■ DATA LISTING:

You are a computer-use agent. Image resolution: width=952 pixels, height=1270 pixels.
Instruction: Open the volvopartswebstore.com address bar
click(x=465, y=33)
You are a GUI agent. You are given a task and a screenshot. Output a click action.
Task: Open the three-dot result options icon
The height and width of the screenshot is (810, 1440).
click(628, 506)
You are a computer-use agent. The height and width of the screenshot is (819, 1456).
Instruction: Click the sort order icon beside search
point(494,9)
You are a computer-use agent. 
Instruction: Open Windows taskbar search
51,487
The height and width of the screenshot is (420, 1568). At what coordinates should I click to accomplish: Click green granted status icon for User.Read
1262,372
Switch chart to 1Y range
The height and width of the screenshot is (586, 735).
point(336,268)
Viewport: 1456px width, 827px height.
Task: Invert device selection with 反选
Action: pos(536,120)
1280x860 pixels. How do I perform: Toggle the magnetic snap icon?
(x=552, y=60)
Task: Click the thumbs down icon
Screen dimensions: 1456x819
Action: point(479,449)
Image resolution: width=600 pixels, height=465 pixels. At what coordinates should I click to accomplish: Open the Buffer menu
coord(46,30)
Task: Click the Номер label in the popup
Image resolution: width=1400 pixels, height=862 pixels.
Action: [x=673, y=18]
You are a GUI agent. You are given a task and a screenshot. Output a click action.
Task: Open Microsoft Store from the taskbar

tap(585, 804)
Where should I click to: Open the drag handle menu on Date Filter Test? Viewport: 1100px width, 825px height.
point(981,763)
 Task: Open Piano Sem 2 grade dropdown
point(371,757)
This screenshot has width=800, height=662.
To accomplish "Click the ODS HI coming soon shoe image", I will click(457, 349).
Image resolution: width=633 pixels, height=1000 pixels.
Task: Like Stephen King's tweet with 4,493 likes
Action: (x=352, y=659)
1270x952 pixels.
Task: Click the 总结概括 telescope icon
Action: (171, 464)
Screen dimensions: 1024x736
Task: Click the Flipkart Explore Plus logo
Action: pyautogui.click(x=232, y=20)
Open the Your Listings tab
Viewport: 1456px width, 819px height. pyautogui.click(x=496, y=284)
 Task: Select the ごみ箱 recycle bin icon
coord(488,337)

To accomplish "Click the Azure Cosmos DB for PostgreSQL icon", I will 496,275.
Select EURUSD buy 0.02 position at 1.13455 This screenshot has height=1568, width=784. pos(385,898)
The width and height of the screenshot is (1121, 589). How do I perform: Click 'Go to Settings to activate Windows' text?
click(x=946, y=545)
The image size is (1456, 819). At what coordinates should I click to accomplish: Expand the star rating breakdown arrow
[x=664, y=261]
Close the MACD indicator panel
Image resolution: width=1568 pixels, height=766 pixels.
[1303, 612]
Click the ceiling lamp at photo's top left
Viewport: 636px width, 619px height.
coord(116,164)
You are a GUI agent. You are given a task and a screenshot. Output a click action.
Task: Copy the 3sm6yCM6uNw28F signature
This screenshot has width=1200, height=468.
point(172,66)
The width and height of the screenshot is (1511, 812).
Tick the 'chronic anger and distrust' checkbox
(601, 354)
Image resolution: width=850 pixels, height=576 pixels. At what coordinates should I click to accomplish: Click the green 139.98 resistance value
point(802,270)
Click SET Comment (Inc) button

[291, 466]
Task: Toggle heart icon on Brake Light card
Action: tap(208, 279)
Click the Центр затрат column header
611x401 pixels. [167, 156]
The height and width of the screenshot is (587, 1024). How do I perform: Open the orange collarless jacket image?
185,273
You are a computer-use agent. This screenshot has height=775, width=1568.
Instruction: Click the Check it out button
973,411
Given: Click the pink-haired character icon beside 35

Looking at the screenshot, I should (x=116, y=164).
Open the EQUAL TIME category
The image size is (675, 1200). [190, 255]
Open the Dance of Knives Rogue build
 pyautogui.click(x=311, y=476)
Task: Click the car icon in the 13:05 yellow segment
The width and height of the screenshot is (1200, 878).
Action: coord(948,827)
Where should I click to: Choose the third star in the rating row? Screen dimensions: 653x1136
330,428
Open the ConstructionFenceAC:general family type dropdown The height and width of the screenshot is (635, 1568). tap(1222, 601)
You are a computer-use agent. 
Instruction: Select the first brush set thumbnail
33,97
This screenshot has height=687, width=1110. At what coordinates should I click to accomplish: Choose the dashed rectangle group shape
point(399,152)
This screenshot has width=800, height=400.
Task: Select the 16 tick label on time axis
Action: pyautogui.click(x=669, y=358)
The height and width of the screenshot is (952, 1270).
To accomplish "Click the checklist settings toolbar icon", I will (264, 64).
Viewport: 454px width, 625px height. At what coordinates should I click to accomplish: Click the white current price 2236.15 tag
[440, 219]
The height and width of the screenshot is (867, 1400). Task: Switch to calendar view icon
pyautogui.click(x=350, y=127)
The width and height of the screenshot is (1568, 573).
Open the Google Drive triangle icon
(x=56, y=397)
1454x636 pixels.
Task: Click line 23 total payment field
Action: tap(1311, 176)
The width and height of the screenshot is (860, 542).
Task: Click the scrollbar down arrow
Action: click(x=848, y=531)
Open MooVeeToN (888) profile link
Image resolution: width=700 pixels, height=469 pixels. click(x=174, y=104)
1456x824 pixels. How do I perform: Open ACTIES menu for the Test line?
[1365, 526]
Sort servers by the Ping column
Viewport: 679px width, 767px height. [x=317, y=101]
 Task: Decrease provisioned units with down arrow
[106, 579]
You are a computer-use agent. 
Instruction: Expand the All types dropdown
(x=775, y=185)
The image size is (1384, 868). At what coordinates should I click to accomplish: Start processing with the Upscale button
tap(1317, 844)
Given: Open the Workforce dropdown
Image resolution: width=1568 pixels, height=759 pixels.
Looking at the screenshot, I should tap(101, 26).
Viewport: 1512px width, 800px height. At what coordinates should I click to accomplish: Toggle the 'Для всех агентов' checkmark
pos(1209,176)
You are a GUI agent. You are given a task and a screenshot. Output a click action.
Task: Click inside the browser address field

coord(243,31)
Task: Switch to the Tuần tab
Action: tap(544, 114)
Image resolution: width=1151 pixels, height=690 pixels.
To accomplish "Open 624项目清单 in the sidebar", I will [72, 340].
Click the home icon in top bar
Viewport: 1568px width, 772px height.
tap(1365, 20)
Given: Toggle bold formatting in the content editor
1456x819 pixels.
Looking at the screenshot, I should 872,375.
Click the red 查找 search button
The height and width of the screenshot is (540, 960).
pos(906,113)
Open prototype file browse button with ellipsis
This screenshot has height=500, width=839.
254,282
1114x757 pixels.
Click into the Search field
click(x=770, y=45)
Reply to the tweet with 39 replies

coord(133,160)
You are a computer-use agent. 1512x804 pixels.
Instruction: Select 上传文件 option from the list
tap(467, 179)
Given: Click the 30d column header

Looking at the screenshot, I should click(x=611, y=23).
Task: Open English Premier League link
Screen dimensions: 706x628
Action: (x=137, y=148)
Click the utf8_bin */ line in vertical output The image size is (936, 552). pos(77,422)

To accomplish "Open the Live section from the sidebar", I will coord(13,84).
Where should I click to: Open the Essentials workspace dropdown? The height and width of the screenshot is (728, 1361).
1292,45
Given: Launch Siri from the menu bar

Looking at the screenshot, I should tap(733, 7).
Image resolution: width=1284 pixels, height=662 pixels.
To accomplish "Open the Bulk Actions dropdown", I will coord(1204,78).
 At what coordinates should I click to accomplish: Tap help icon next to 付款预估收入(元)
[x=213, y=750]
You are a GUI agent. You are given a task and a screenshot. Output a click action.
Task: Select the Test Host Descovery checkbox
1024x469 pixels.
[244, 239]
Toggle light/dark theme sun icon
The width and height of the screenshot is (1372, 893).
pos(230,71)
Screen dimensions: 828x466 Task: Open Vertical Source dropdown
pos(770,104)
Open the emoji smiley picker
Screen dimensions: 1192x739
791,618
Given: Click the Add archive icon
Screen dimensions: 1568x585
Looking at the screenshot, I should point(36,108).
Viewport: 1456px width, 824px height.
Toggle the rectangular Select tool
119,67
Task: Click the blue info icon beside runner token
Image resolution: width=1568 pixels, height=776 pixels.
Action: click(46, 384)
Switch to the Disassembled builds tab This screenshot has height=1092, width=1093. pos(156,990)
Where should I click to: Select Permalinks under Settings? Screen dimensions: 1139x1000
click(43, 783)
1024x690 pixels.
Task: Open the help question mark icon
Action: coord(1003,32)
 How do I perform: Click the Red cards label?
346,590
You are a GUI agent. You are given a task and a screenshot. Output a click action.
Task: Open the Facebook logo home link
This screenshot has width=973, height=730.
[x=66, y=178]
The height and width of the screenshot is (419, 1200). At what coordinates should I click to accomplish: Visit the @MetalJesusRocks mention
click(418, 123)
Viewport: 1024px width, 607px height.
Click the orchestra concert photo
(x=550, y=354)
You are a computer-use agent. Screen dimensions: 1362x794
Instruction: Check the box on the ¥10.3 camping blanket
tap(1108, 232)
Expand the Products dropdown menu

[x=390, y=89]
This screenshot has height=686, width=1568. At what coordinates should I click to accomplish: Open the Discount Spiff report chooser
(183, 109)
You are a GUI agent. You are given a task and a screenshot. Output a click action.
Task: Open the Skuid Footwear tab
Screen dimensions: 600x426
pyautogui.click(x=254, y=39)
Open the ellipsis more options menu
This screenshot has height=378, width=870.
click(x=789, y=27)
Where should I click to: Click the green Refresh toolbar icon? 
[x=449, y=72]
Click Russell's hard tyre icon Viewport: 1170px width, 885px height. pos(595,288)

■ WORK INSTRUCTIONS: Copy out the stretch of the records from the start through the line containing "point(371,757)", reproducing every line without alteration.

■ ANSWER TO THE TASK:
You are a computer-use agent. Image resolution: width=952 pixels, height=1270 pixels.
Instruction: Open the volvopartswebstore.com address bar
click(x=465, y=33)
You are a GUI agent. You are given a task and a screenshot. Output a click action.
Task: Open the three-dot result options icon
The height and width of the screenshot is (810, 1440).
click(628, 506)
You are a computer-use agent. The height and width of the screenshot is (819, 1456).
Instruction: Click the sort order icon beside search
point(494,9)
You are a computer-use agent. 
Instruction: Open Windows taskbar search
51,487
The height and width of the screenshot is (420, 1568). At what coordinates should I click to accomplish: Click green granted status icon for User.Read
1262,372
Switch chart to 1Y range
The height and width of the screenshot is (586, 735).
point(336,268)
Viewport: 1456px width, 827px height.
Task: Invert device selection with 反选
Action: pos(536,120)
1280x860 pixels. How do I perform: Toggle the magnetic snap icon?
(x=552, y=60)
Task: Click the thumbs down icon
Screen dimensions: 1456x819
Action: point(479,449)
Image resolution: width=600 pixels, height=465 pixels. At what coordinates should I click to accomplish: Open the Buffer menu
coord(46,30)
Task: Click the Номер label in the popup
Image resolution: width=1400 pixels, height=862 pixels.
Action: [x=673, y=18]
You are a GUI agent. You are given a task and a screenshot. Output a click action.
Task: Open Microsoft Store from the taskbar

tap(585, 804)
Where should I click to: Open the drag handle menu on Date Filter Test? Viewport: 1100px width, 825px height.
point(981,763)
 Task: Open Piano Sem 2 grade dropdown
point(371,757)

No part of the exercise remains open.